Hong Kong auteur Wong Kar-wai opened up to over 600 cinephiles last week in a master class discussing his latest film "The Grandmaster," which opened the Berlin Film Festival in February and will be distributed in the US by The Weinstein Company.

Moderated by critic Yua Ching-yuen as part of the Hong Kong International Film Festival, the master class offered insight into the themes running through Wong's oeuvre, which includes international arthouse sensations "In the Mood for Love" (2000) and "Chungking Express" (1994). But the major point of discussion was "The Grandmaster," an action film biopic of the life of martial arts teacher Ip Man — played by none other than Tony Leung — whose students included Bruce Lee. Read TOH's review here and take a look at three making-of featurettes.
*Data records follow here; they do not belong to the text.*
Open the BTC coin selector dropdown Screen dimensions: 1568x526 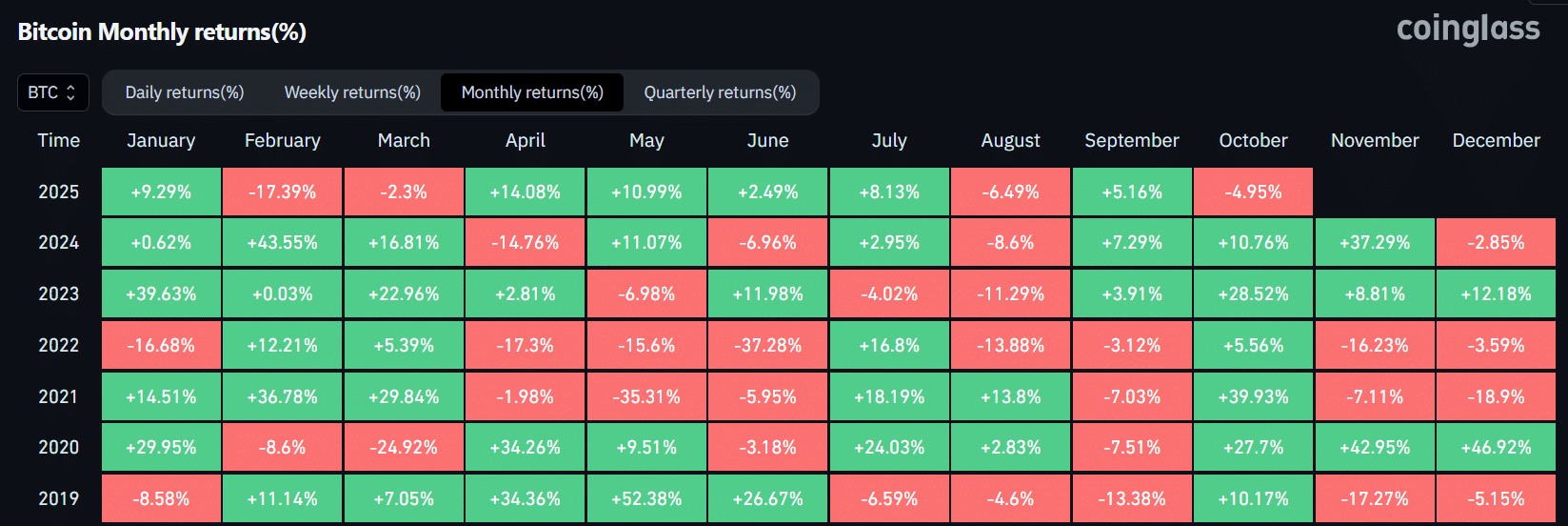[52, 92]
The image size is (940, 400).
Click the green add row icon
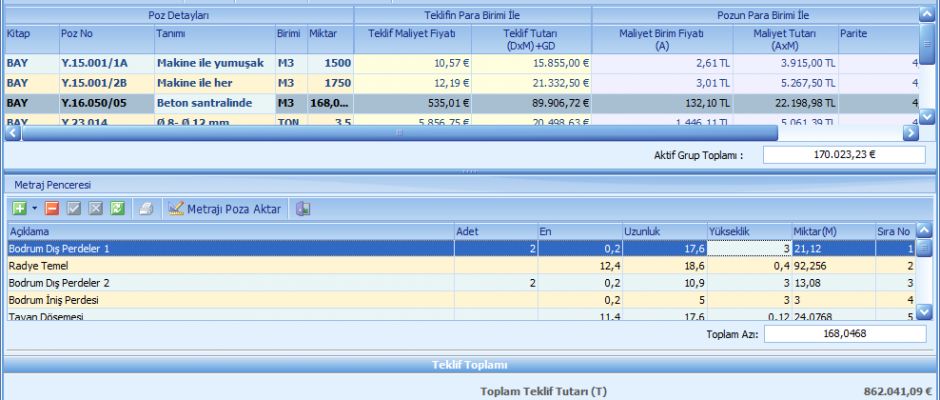tap(19, 209)
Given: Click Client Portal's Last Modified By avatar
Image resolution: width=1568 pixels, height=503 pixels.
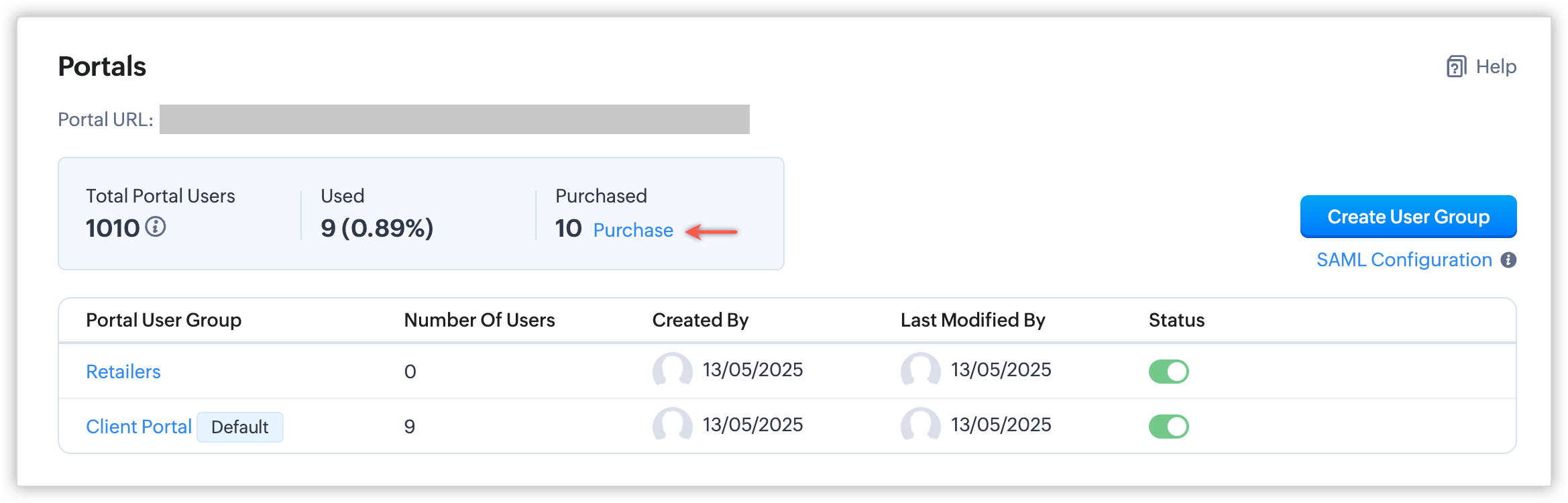Looking at the screenshot, I should (920, 425).
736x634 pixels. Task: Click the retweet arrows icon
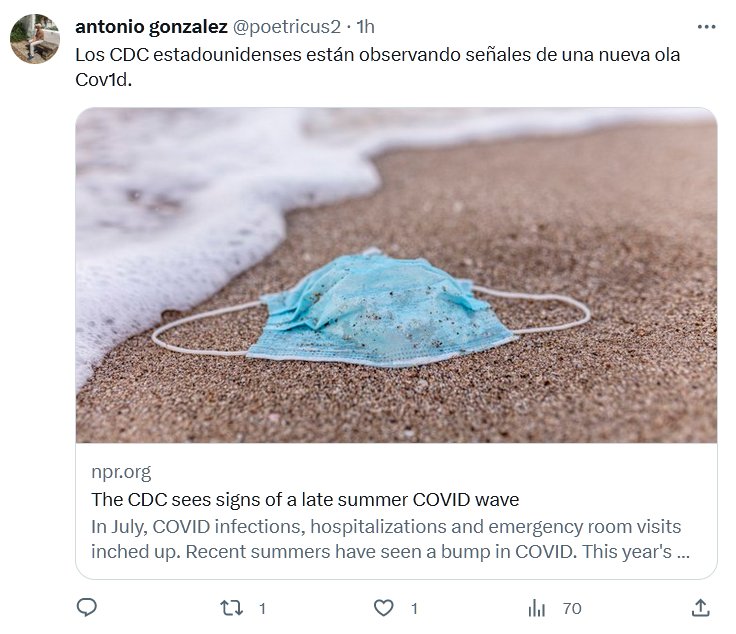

The Wall Street Journal's Scene Asia posted translated excerpts of the discussion. "I want every viewer to throw themselves into [the story] and use their imaginations," Wong said.

The origins of "The Grandmaster," explained Wong, go all the way back to when he was shooting the gay love story "Happy Together" (1997). While in the midst of principal photography in Argentina, he was struck by magazine covers of Bruce Lee and Mao Zedong, wondering, "How did these two people influence the people of Argentina? What was the appeal?" He had the "urge to make a film about the beauty and elegance of Chinese men and women."

Wong also spoke about Tony Leung's rigorous martial arts training, as well as restoring "heritage" in the martial arts genre. Read more of The Wall Street Journal's coverage here.

View the trailer for "The Grandmaster" below.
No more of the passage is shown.